Accepted for/Published in: JMIR Human Factors
Date Submitted: Mar 26, 2025
Date Accepted: Jan 2, 2026
Warning: This is an author submission that is not peer-reviewed or edited. Preprints - unless they show as "accepted" - should not be relied on to guide clinical practice or health-related behavior and should not be reported in news media as established information.
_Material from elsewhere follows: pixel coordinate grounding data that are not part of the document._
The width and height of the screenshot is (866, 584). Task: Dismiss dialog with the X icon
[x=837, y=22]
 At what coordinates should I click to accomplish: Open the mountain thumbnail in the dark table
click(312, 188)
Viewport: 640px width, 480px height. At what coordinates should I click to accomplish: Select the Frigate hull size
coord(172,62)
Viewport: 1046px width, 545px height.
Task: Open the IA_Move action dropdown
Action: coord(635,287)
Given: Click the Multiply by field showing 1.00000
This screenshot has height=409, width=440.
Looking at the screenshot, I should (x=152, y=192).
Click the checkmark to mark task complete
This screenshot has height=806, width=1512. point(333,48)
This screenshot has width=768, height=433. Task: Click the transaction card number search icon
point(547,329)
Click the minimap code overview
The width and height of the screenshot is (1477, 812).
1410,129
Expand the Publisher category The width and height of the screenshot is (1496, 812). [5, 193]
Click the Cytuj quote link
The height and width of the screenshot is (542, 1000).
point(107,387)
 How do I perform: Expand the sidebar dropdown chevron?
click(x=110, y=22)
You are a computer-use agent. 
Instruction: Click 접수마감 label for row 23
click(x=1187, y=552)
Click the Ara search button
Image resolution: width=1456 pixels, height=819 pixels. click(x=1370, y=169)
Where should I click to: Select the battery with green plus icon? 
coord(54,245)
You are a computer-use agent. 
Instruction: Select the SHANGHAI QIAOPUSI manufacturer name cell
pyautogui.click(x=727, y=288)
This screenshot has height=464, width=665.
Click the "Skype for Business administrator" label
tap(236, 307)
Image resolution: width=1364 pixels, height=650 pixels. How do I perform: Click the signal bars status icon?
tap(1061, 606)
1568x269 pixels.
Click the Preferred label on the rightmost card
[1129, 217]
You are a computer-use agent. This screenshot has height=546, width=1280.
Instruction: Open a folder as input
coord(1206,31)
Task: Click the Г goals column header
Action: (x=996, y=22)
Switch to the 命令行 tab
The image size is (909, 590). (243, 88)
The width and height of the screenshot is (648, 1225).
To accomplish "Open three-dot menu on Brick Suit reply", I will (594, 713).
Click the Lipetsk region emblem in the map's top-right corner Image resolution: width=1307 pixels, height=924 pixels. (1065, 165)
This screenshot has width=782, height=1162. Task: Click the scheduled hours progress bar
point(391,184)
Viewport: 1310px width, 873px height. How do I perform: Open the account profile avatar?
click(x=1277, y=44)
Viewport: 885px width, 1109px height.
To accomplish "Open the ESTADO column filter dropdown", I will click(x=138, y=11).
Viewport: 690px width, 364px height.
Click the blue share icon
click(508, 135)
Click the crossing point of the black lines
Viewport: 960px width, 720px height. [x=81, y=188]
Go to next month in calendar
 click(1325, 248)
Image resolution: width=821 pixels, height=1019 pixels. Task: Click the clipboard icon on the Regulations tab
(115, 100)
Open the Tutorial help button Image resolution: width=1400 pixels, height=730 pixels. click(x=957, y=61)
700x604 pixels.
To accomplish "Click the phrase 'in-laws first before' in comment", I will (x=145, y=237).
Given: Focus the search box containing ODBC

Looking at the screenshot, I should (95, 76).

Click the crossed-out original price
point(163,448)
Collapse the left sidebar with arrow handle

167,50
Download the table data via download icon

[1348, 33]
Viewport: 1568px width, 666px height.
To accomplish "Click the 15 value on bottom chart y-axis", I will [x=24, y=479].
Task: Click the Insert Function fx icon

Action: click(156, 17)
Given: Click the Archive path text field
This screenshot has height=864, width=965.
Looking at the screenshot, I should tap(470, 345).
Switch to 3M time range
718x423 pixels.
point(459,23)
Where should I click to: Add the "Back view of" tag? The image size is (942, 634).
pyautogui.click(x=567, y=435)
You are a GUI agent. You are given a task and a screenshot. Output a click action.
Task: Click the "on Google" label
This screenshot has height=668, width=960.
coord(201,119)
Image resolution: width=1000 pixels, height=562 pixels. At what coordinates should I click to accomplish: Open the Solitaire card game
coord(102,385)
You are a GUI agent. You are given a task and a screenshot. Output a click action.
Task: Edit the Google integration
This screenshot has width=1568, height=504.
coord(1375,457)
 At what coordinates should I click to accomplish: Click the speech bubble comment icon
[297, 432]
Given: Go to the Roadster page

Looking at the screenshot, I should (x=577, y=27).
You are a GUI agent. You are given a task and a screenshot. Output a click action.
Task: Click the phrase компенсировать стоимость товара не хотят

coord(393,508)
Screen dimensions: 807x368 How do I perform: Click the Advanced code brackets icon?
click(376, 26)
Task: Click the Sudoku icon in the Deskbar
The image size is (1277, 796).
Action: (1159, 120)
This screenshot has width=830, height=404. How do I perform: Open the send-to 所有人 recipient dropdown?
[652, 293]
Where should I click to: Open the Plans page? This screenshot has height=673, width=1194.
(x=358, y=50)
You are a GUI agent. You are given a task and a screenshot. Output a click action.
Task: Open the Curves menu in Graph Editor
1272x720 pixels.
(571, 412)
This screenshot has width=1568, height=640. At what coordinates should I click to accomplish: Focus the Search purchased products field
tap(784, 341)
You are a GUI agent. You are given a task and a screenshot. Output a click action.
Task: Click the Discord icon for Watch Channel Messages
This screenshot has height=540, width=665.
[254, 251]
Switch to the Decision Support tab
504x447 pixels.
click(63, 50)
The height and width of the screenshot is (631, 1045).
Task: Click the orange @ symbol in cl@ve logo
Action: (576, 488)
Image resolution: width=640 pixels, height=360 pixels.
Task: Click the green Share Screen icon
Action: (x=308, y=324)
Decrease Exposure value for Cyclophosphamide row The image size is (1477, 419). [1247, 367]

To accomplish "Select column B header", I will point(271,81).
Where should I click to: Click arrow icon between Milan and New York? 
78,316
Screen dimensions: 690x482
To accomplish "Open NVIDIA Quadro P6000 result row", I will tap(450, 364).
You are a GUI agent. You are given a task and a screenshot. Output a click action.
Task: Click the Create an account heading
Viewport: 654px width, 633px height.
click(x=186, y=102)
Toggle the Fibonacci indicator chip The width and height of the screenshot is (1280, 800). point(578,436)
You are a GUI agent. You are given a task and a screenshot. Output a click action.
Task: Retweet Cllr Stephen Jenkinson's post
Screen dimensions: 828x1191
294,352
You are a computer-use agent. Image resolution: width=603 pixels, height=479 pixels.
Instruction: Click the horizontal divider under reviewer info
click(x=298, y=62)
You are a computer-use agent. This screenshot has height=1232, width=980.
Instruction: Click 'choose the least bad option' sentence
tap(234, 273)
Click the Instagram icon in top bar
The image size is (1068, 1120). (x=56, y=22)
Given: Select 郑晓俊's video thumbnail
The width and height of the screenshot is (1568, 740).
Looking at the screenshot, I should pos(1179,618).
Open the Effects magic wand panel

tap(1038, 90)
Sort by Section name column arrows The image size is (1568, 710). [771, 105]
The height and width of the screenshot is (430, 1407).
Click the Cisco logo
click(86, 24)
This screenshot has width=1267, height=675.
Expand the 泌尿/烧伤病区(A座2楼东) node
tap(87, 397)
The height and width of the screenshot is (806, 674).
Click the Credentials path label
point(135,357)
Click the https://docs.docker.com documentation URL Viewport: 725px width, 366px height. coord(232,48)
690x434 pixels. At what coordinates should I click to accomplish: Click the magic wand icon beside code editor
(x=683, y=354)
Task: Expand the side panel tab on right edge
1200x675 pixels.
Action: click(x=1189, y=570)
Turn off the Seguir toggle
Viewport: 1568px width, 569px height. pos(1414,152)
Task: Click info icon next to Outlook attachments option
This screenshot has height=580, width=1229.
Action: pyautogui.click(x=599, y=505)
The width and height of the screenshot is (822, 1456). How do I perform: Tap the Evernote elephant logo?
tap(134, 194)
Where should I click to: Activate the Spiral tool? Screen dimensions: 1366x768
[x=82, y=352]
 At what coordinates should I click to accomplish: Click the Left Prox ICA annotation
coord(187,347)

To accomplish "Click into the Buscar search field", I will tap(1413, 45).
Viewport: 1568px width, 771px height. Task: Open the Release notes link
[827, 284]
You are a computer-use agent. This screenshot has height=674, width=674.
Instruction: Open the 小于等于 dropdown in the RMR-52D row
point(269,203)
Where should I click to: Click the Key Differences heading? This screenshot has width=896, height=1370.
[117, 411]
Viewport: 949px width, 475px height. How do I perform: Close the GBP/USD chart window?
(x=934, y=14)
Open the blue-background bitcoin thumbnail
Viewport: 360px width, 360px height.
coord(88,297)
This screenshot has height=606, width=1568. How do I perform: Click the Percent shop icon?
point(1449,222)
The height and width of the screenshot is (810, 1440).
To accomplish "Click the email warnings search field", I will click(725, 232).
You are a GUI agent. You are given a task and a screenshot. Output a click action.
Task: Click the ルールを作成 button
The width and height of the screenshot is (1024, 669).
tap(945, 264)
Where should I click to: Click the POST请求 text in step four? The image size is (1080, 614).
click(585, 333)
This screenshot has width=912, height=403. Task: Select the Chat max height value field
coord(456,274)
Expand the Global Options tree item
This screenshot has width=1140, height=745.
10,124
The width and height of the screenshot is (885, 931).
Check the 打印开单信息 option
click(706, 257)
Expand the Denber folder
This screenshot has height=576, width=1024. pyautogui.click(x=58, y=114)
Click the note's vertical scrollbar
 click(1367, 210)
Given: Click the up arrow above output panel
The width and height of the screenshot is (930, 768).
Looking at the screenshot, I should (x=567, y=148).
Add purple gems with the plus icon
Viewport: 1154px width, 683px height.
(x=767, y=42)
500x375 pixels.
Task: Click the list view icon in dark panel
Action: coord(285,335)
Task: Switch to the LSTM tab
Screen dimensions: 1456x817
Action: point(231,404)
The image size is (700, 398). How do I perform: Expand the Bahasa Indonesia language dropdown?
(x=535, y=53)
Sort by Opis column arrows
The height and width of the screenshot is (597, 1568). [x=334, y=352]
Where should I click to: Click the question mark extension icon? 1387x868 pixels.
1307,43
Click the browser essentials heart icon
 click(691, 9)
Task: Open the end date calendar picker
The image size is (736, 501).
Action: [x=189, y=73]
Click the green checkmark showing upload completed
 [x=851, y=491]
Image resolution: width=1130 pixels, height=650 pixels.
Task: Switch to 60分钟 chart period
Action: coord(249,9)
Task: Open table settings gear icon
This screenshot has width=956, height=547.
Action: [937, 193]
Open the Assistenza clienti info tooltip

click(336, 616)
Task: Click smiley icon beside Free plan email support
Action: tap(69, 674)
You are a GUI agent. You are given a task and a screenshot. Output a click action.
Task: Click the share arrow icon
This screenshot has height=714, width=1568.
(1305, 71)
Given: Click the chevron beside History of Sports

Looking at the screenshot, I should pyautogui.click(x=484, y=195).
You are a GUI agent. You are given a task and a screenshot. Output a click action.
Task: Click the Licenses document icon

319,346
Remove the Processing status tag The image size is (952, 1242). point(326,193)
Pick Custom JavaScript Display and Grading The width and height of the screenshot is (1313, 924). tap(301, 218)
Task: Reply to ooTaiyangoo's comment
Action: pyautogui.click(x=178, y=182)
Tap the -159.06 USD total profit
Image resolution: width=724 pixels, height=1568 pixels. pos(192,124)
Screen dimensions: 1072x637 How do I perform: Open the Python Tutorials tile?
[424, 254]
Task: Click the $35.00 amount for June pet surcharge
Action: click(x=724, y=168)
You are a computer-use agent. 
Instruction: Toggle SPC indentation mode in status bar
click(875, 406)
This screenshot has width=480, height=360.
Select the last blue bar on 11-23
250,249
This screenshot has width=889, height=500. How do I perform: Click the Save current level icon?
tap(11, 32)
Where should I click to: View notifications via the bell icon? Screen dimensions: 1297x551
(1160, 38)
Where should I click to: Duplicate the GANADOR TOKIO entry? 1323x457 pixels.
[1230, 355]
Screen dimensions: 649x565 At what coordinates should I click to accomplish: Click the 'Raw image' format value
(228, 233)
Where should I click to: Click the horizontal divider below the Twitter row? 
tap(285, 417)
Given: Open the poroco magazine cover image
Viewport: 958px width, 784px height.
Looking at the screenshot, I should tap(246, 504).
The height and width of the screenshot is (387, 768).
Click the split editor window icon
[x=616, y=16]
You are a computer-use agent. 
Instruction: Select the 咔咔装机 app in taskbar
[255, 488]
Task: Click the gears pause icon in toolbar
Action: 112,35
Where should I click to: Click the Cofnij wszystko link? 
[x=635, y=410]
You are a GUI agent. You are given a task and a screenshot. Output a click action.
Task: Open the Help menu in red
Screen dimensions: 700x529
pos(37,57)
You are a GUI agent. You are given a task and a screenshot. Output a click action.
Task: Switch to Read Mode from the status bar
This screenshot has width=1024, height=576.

Navigation, Adoption, and Use of Digital Health Technologies for IBS Self-Management: Focus Group Study on Patient Experience and Decision-making
ABSTRACT
Background:
Irritable bowel syndrome (IBS) is a common chronic gastrointestinal disorder that impairs bowel functions and patients’ overall quality of life. IBS-focused digital health technologies (DHTs), including online health resources and mobile health (mHealth) apps, have recently proliferated for patient use. However, research exploring patients’ experiences with navigating, adopting, or using commercial or publicly available DHTs for IBS self-management is limited.
Objective:
To explore IBS patients’ user experiences and decision-making in navigating, adopting, and using DHTs for disease self-management.
Methods:
Semi-structured focus group interviews were conducted virtually to explore IBS patients’ experiences using DHTs, including their perspectives towards design and features, their decision-making process in using DHTs, and recommendations on improving user experience and uptake. Canadian-based IBS patients who were using or have used mHealth apps to manage symptoms were recruited through purposive sampling from previous IBS-related studies. Discussions were transcribed verbatim, and inductive thematic analysis was performed using NVivo 14. A modified version of the Expanded Unified Theory of Acceptance and Use of Technology (UTAUT2) model was applied to guide the interpretation of the dynamic relationship between the influences in participants’ decisions around DHTs.
Results:
Among the eight participants (all females, mean age 55.3 years), two themes were identified: (1) uncertainty impacts the trustworthiness of DHTs, and (2) influences that drive IBS patients’ decision-making process to adopt and use DHTs. The observed influences aligned with the constructs of the UTAUT2 model (performance expectancy, effort expectancy, social influence, facilitating conditions, hedonic motivation, price value, habit), with the addition of trust and risk in participants’ decision-making. Digital health literacy and patient engagement were also raised as crucial components of participants’ experiences and perspectives on DHTs.
Conclusions:
Findings of this study highlight the current landscape of digital health in IBS and existing gaps and challenges for patients in navigating, adopting, and using DHTs for IBS self-management. While DHTs were generally viewed positively for their value and potential, patients consider several coexisting factors and trade-offs in their decision-making. Further investigations on the influences and perspectives of DHTs could enhance future developments and iterations of these tools and improve patient confidence and uptake.